SSL / TLS Security Policy

Effective date: October 15, 2025
Company: Ka’Lu Financial Services (“Company,” “we,” “us,” “our”)
Governing law: Florida and Georgia

1) Scope

This page explains how we protect data using SSL/TLS and related security controls across our websites, web apps, and APIs, including customer portals, forms, and payment pages.

2) Transport Encryption (In-Transit)

  • We enforce HTTPS using TLS 1.2+ for all pages and APIs.
  • We use modern cipher suites and disable deprecated protocols (SSLv2/3, TLS 1.0/1.1).
  • We enable HTTP Strict Transport Security (HSTS) to prevent downgrade and cookie-stripping attacks.
  • Sensitive cookies are marked Secure and HttpOnly; where feasible, we set SameSite attributes.

3) Data at Rest

  • Customer data stored by us or approved vendors is protected via encryption at rest where feasible (e.g., full-disk/database encryption) and strict access controls on a least-privilege basis.

4) Certificate Management

  • Certificates are issued by trusted Certificate Authorities.
  • We rotate certificates prior to expiration and monitor for mis-issuance or anomalies.
  • We use automated validation and renewal where supported (e.g., ACME).
  • Internal keys are generated and stored using hardened processes; private keys are never shared publicly.

5) Application & Network Security

  • Role-based access control, MFA for admin functions where feasible.
  • Regular patching of operating systems, frameworks, and libraries.
  • Web Application Firewall (WAF) and rate limiting on sensitive endpoints where appropriate.
  • Dependency scanning and vetting before production deployment.

6) Vulnerability Management

  • Routine vulnerability scans and secure code reviews.
  • Prompt remediation of critical and high-severity issues.
  • Third-party penetration testing may be performed periodically.

7) Payment Security

  • Online payments (if offered) are processed by PCI DSS–compliant payment processors.
  • We do not store full payment card numbers on our servers.

8) Third-Party Services

  • Select vendors (hosting, email, analytics, payments) may process limited data under contract and are required to maintain reasonable security (including HTTPS).
  • Data transfers to vendors are encrypted in transit.

9) Logging & Monitoring

  • We log security-relevant events (e.g., auth failures, cert errors) and monitor for suspicious activity.
  • Logs are access-controlled and retained per our retention schedule.

10) Incident Response

  • If we discover a security incident that affects your personal data, we will investigate, mitigate, and notify you and/or regulators as required by law.
  • Contact details below may be used to report suspected vulnerabilities or incidents.

11) Data Retention & Deletion

  • We keep personal data only as long as necessary for the purposes collected or as required by law.
  • When deleted, data is removed or irreversibly anonymized from active systems and scheduled for secure deletion from backups per policy.

12) Children’s Data

  • Our services are not directed to children under 13, and we do not knowingly collect data from them.

13) Your Responsibilities

  • Use current browsers and keep devices updated.
  • Do not submit sensitive data over non-Company channels.
  • Verify you see the lock icon / “https://” before entering information.
  • Report suspicious emails, links, or pages claiming to be us.

14) Special State Disclosures (Do Not Forget Special States!)

These disclosures supplement our Privacy Policy for residents of the states below.
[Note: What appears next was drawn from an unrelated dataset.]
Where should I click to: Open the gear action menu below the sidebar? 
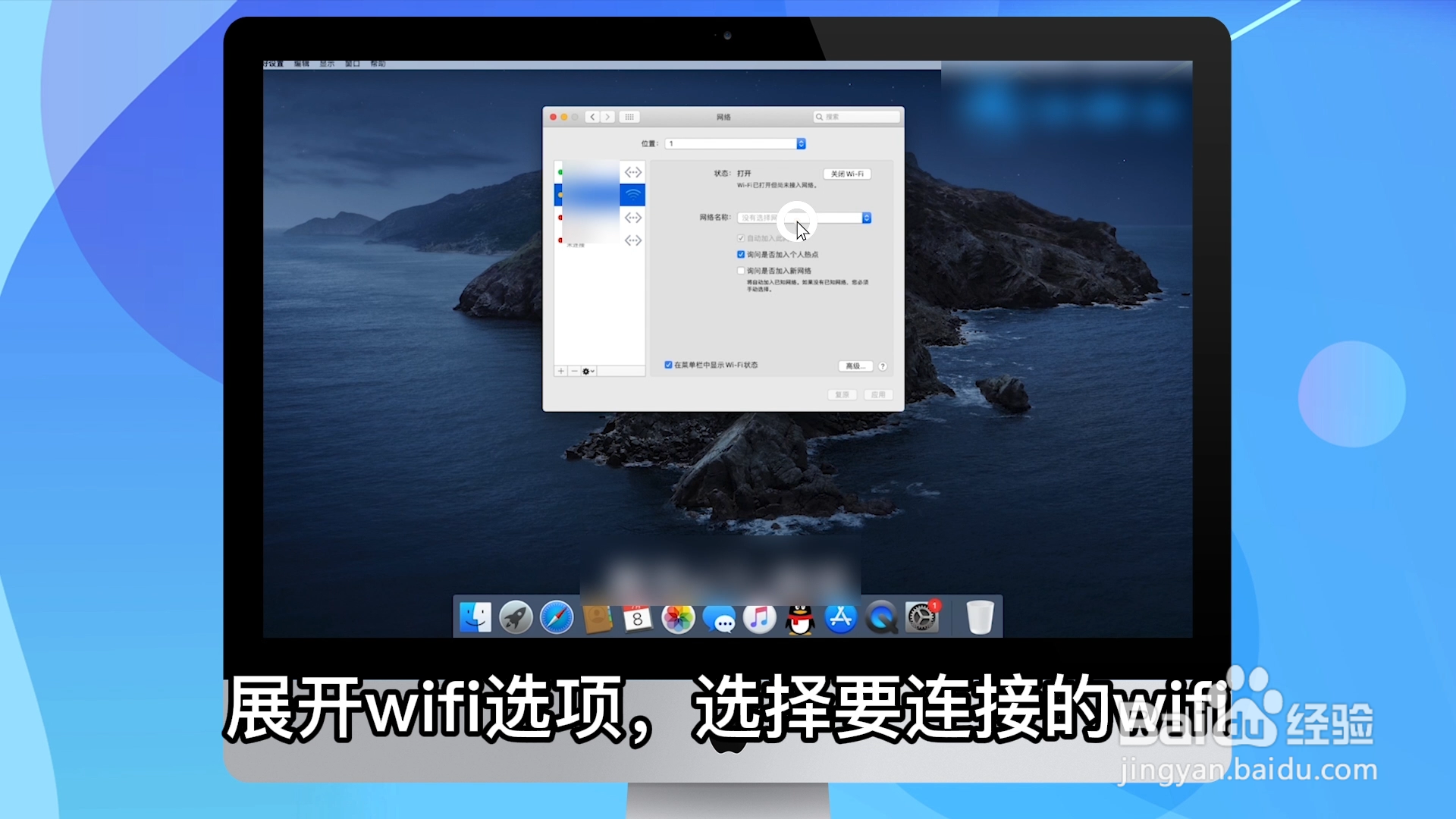click(x=588, y=372)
You may exercise these rights via the contact methods at the end of this page.

California (CCPA/CPRA)
  • Rights include know/access, correct, delete, opt-out of sale/share of personal information, limit use of sensitive personal information, and non-discrimination for exercising rights.
  • We do not sell personal information. If we “share” for cross-context behavioral advertising, you may opt out using our “Do Not Sell or Share My Personal Information” link (if applicable) or by contacting us.
Colorado (CPA)
  • Rights include access, correct, delete, data portability, and opt-out of targeted advertising, sale, and certain profiling.
  • You may submit an authenticated request and, if denied, appeal within 45 days.
Connecticut (CTDPA)
  • Similar rights to Colorado: access, correct, delete, portability, and opt-out of targeted advertising, sale, and significant profiling.
Virginia (VCDPA)
  • Rights include access, correct, delete, portability, and opt-out of targeted advertising, sale, and profiling.
  • You may appeal decisions within 45 days.
Utah (UCPA)
  • Rights include access, delete, and opt-out of targeted advertising and sale of personal data (as defined under Utah law).
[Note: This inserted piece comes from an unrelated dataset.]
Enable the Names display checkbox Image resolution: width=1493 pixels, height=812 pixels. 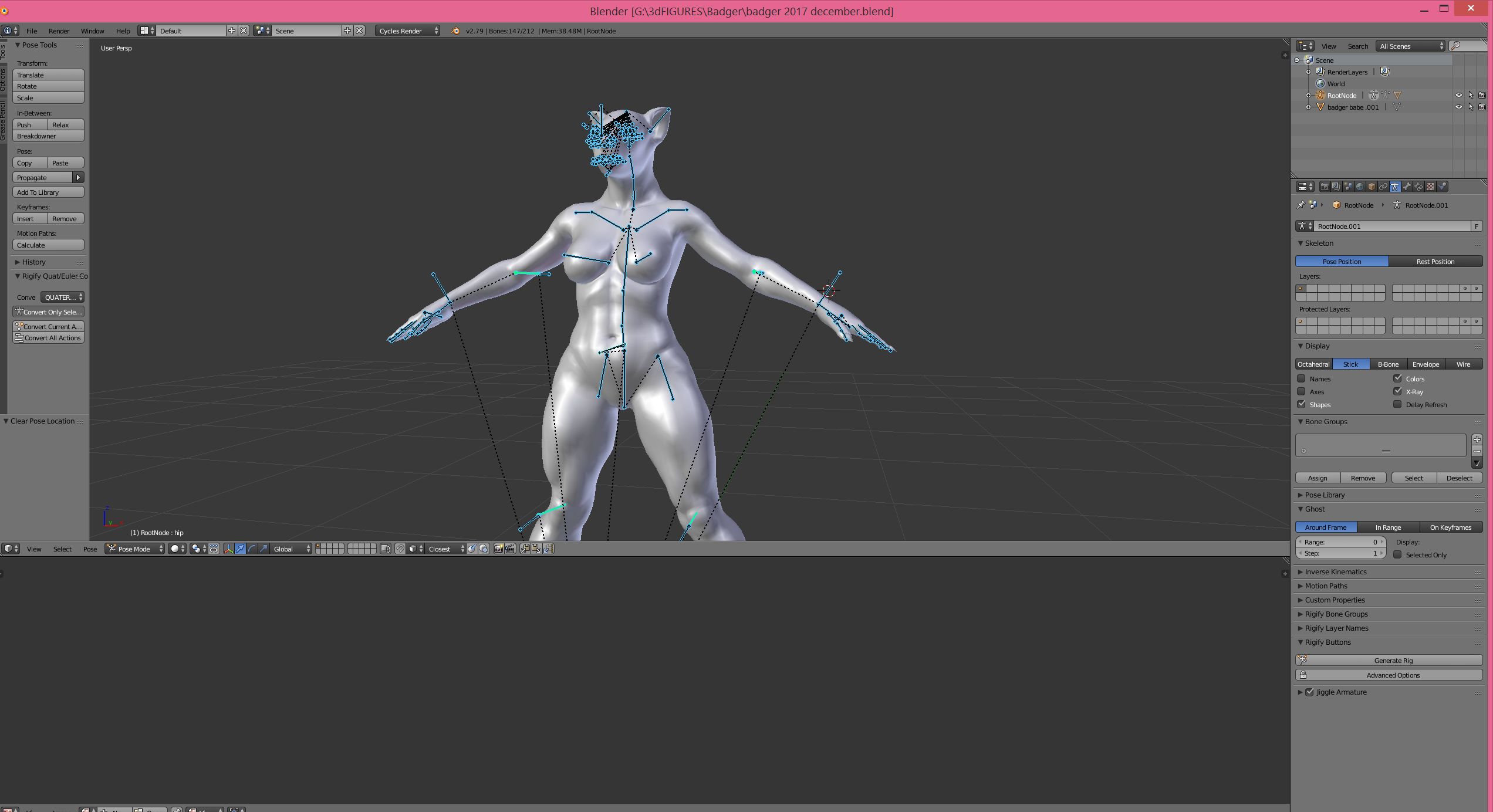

Note: We authenticate requests and respond within applicable statutory timelines. Some data may be exempt (e.g., to meet legal obligations).
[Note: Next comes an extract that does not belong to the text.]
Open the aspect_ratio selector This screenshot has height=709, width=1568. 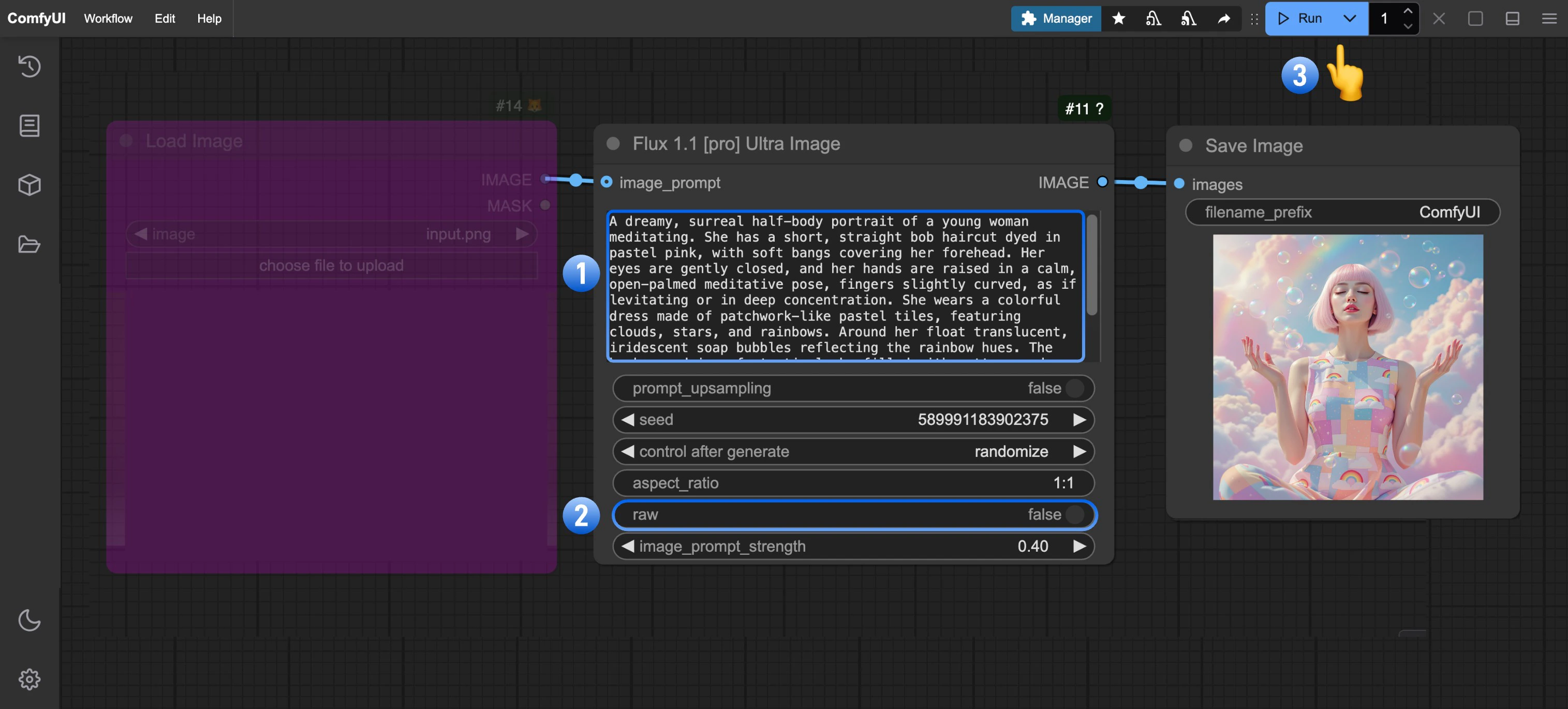tap(852, 483)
15) International Transfers

If data is transferred outside your jurisdiction, we use appropriate safeguards (e.g., contractual clauses) consistent with applicable law.

16) Changes to This Page

We may update this SSL/TLS Security Policy from time to time. The “Effective date” will indicate the latest version. Material changes will be communicated through the site or by direct notice where required.